If you look at frameworks like Backbone, you can basically create
models/collections for a simple CRUD app just by adding some values to a
declarative hash (URI, primary key, etc.). Because everything is so
predictable, it's really easy to specify a default behavior.

Granted, you could certainly do something similar with an RPC API, but I still
think it would likely be harder to generalize.

------
ozten
A missing factor is fragility in the face of change.

RPC leads to fragile protocols. Adding arguments to a procedure or adding
properties to a result can often break clients and in practice you update
systems lock step.

HTTP can gracefully handle different API version requests to the same
resource. REST clients are encouraged to take only what they need from the
representation.

Also, I strongly disagree with the Totaling points section.
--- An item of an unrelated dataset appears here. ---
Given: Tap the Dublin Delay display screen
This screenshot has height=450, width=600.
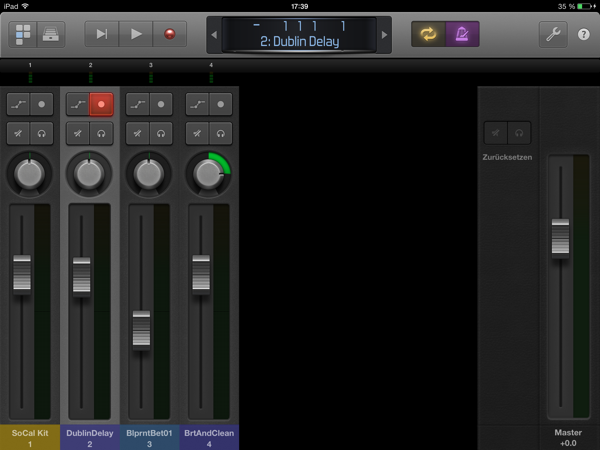Looking at the screenshot, I should pos(297,34).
Seems too "nice"
to both sides.

------
hartror
It seems to be that many of the comments on this and other API posts recently
are by people who have never had to integrate with some else's "mostly REST
but only when it suits me" API.

If the API you are writing has these features:

* you are the consumer as well as the author.

* no other developer is ever going to need to understand it.

* don't care about server/proxy/library support.

by all means don't bother with REST.

But if you are doing one/some/all of the above implementing a HTTP REST
architecture is going to make your life and fellow developer's lives easier.
That is what specifications are for, there to make things easier for everyone.

The thing I find most frustrating about these discussions is REST is such a
simple architecture with a well thought out technical reasoning. Yet people
happily ignore parts of it because of some unstated preference, and develop
their own architecture which other developers then have to divine.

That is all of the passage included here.